Notice that there are places for given names as designating instances of human beings. The classification of family names comes under the designations for instances of certain sets of individuals (families). The fact that people may take such names as a distinguisher for themselves individually is not expressed here, but could be done by splitting up some of the existing classes and making additional classes for surnames, maiden names, etc.

Abstract objects.  
Figure 4 gives possible classes for some of the many abstract objects that might have instances for which proper nouns have been applied as designators. I have put some of the aspects of culture together as “manifestations” thereof. Most of the members of this latter class may optionally appear with a definite article the. The class of ideal objects, although being often spoken of as abstract, seem to have a physical manifestation, so that they can be understood either way, according to context.

Inanimate, movable objects.  
The objects included in figure 5 are concrete, but moveable, designating instruments created or devised for some purpose or extra-terrestrial objects discovered to have distinctive properties.

Localities.  
The objects represented on figure 6 designate intances of places located on the surface of the earth (a locality). Those classed as “edifices” are all artificial, i.e., built by man, but the others can usually be divided between artificial and natural instances. This concludes our coverage of proper nouns in their various semantic classes.

Situations & their descriptors.  
Distinct from nouns that designate conceptual objects are the other parts of speech that designate concepts for other entities. I have not developed the various subclasses and cross-classes for these concepts. Figure 7 lists only three important classes of situations designated by verbs. The careful study of syntax will reveal quite a few verbs used to designate more abstract situations, e.g., aspect, temporality, relationship, attribution, etc. The adverbs that typically modify the verbs that designate situations are called situation descriptors. It is much more common in English for this function to be handled by prepositional phrases and dependent clauses.

(Stored items)
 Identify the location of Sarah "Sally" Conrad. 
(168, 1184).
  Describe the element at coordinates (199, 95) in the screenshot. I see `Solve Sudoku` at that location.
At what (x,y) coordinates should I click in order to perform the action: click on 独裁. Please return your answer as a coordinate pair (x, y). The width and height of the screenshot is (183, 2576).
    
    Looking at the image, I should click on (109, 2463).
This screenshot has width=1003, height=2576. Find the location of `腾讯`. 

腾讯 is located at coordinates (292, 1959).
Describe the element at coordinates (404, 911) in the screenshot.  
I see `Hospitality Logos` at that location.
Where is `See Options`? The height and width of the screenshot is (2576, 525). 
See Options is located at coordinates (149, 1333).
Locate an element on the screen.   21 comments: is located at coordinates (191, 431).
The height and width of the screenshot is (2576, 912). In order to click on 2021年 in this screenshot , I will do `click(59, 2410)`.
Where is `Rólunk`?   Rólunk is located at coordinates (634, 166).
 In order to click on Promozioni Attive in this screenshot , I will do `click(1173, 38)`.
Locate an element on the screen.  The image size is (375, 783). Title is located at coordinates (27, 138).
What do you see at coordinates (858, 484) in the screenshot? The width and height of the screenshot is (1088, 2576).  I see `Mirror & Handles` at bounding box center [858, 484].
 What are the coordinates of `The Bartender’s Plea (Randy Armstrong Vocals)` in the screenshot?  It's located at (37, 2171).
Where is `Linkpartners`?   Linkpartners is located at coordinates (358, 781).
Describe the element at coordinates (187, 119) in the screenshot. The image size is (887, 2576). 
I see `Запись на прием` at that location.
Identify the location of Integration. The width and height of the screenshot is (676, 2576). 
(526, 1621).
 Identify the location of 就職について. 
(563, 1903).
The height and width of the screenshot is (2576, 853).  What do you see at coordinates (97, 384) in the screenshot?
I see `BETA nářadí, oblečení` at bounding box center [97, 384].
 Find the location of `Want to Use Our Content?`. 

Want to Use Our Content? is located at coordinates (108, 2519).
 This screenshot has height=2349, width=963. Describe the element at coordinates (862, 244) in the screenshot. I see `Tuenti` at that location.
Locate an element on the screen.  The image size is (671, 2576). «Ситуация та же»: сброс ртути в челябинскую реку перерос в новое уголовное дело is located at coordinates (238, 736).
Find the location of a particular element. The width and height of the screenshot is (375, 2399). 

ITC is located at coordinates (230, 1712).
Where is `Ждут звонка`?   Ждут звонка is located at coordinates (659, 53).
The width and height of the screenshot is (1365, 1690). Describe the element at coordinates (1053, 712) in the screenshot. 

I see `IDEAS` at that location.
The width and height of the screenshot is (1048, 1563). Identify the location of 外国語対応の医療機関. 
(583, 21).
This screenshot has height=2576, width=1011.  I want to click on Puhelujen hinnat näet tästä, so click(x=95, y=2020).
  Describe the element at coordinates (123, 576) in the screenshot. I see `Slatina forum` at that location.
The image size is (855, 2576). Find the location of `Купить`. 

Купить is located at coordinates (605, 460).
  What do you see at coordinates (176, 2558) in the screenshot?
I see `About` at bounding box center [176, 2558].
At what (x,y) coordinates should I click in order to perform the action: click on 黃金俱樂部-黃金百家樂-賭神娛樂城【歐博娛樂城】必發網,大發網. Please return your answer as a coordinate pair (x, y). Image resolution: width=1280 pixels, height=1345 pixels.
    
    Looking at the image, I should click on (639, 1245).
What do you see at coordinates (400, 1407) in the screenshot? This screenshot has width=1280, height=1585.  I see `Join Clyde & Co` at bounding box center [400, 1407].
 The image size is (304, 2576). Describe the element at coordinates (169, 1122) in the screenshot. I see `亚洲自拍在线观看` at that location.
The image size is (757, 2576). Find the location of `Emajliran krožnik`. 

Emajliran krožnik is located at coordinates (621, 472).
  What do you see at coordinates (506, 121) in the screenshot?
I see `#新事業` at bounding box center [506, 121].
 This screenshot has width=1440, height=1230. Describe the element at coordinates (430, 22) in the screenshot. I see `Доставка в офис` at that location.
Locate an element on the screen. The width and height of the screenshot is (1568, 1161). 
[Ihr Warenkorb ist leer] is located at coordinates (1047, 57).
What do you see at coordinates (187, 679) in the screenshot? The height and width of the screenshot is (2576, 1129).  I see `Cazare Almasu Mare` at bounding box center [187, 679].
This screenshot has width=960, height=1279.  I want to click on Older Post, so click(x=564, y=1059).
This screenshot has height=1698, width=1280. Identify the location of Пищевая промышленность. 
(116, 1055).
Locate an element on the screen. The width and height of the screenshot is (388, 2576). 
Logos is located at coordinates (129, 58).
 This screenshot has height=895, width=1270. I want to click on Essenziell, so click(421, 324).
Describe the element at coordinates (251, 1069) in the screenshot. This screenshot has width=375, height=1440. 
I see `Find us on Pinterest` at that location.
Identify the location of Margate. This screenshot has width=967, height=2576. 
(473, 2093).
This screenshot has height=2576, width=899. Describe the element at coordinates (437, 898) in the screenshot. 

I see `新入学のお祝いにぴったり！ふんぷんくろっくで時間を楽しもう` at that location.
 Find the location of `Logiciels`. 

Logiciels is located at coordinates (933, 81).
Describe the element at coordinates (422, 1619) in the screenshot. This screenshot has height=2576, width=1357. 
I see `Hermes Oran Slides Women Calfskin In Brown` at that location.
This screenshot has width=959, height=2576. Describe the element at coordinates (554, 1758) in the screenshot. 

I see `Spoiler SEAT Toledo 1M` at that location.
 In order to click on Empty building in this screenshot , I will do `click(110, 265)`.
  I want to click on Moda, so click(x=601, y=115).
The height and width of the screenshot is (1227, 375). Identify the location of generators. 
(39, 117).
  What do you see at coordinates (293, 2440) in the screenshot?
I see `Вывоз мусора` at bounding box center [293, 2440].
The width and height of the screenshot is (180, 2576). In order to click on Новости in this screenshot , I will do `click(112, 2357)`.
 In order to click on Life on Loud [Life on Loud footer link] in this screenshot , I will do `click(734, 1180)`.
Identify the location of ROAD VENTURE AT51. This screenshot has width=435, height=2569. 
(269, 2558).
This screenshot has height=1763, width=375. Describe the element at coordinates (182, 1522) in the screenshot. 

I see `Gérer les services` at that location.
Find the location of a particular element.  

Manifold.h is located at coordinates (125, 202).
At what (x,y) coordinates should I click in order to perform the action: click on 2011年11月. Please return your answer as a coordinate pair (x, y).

= Exercise tasks =
(a) Answer these questions about the excerpt on proper noun classes:
(i) Which figure gives possible classes for abstract objects?
(ii) What does the excerpt say about the objects classed as "edifices"?
(iii) What are the adverbs that typically modify verbs designating situations called?
(b) Edit the excerpt on proper noun classes by rewriting everything from "Inanimate, movable objects." down to "various semantic classes.", with "extra-terrestrial" replaced by "celestial".

= Answers for the tasks =
(a)
(i) Figure 4.
(ii) They are all artificial, i.e., built by man.
(iii) Situation descriptors.

(b)
Inanimate, movable objects.  
The objects included in figure 5 are concrete, but moveable, designating instruments created or devised for some purpose or celestial objects discovered to have distinctive properties.

Localities.  
The objects represented on figure 6 designate intances of places located on the surface of the earth (a locality). Those classed as “edifices” are all artificial, i.e., built by man, but the others can usually be divided between artificial and natural instances. This concludes our coverage of proper nouns in their various semantic classes.